In order to examine the functionality of $F_4^{\prime }$ and the Aggregate test in real-world data, we examined our new test statistics in comparison to ${\tilde{F}}_3^{\prime }$ from [12]. These test statistics were applied to a one-year time series obtained by the Solar and Heliospheric Observatory, Global Oscillations at Low Frequencies (SoHO GOLF) instrument [13]. The data were pre-processed using the identical 5:1 decimation filter and high pass filter as [9], to ensure consistency in the results found. Figure 4a, which shows $F_4^{\prime }$ plotted on top of ${\tilde{F}}_3$, demonstrates an increased number of significant frequencies for $K=6,8,\mathrm{and}10$, which were not found with ${\tilde{F}}_3$. Both test statistics detect a significant frequency around $1.5$ mHz, but ${\tilde{F}}_3$ fails to detect a significant frequency around $4.7$ mHz, and overall agreement is poor.

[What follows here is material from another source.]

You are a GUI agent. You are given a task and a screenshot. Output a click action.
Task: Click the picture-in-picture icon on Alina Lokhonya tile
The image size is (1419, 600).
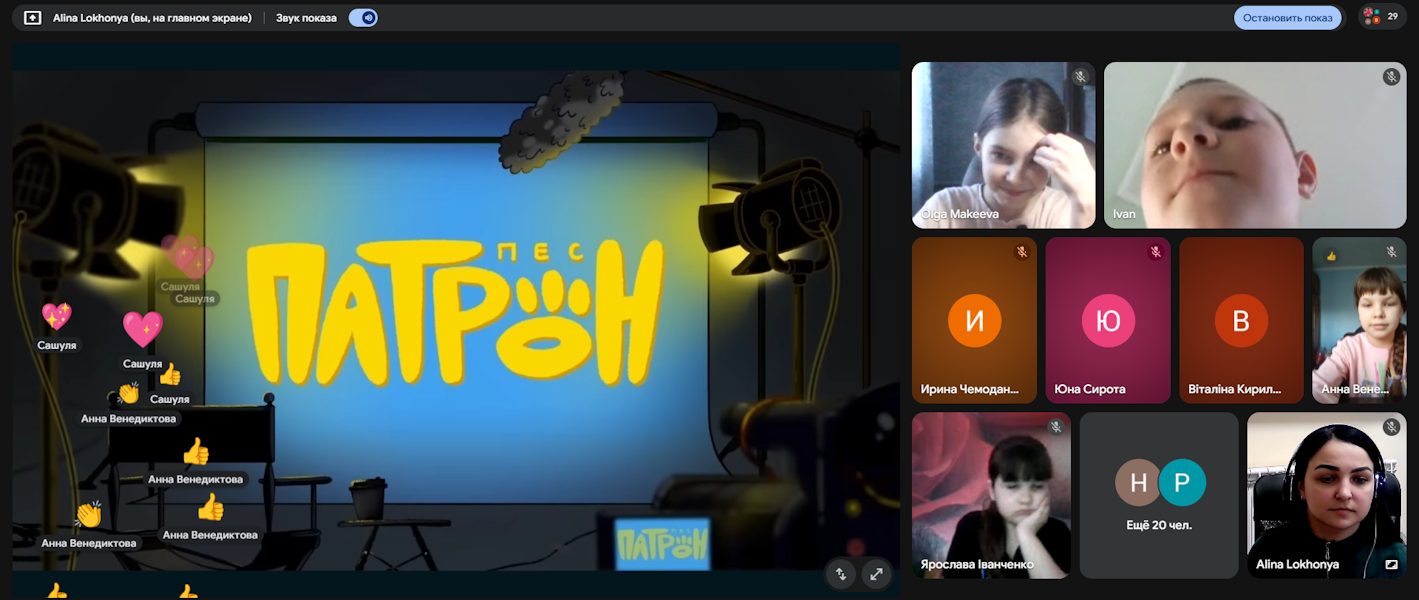(x=1391, y=565)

One explanation can be found in Figure 4b,c: notice that for higher numbers of tapers, the $F_4^{\prime }$ test reduces the number of detections, but for the frequencies that are significant, they are consistent across many choices of tapers. ${\tilde{F}}_3$ is arguably more inconsistent across the tapers. If the modulation contained in the time series is slow, we would expect to only detect for high K, which is where the ${\tilde{F}}_3$ has a poor detection rate as seen in Figure 1. Also, we see that the Aggregate test only detects two significant frequencies. We believe that this is mainly due to the distribution upper bound being still too high. Through simulation, it was found to have a Type I error rate of $\frac{1}{5}\alpha$, when it should be $\alpha$.

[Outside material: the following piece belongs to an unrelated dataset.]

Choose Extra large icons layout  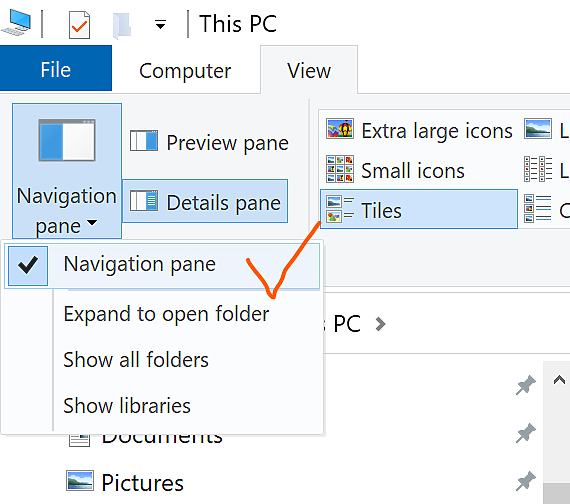(x=420, y=130)
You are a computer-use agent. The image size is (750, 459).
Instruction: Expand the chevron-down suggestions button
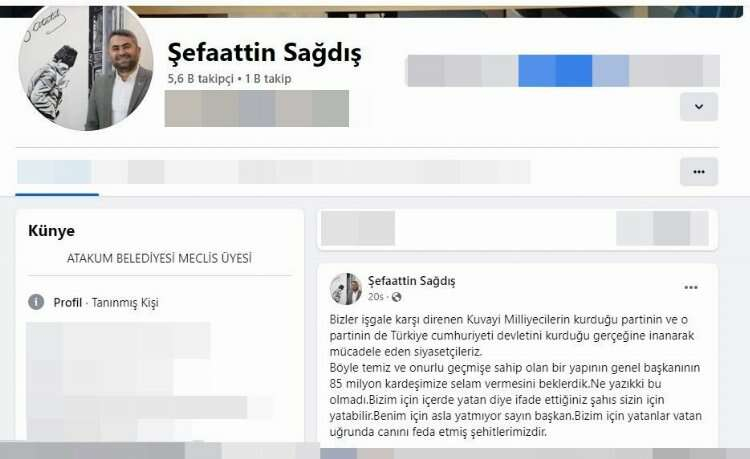[x=699, y=107]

Figure 4. (a) SoHO GOLF significant frequencies for $F_4^{\prime }$ in black and ${\tilde{F}}_3$ in gray at $\alpha =\frac{1}{N}$. (b) Expanded range of tapers for $F_4^{\prime }$ with Aggregate test results in black lines overlaid. (c) Expanded range of tapers for ${\tilde{F}}_3$ with Aggregate test results in black lines overlaid.

6. Conclusions

A new F-test was introduced, which increases the detection probability for even numbers of tapers. In addition, the Aggregate test has been improved through the use of the new $F_4^{\prime }$ statistic instead of the previous $F_4$ statistic. By introducing an upper bound for the Aggregate test distribution, the test has been improved. Through simulation, we have shown the increase in performance of these two tests. The new tests were also demonstrated on the SoHO GOLF time series, a previously used series, allowing for comparison of real-world frequency detections.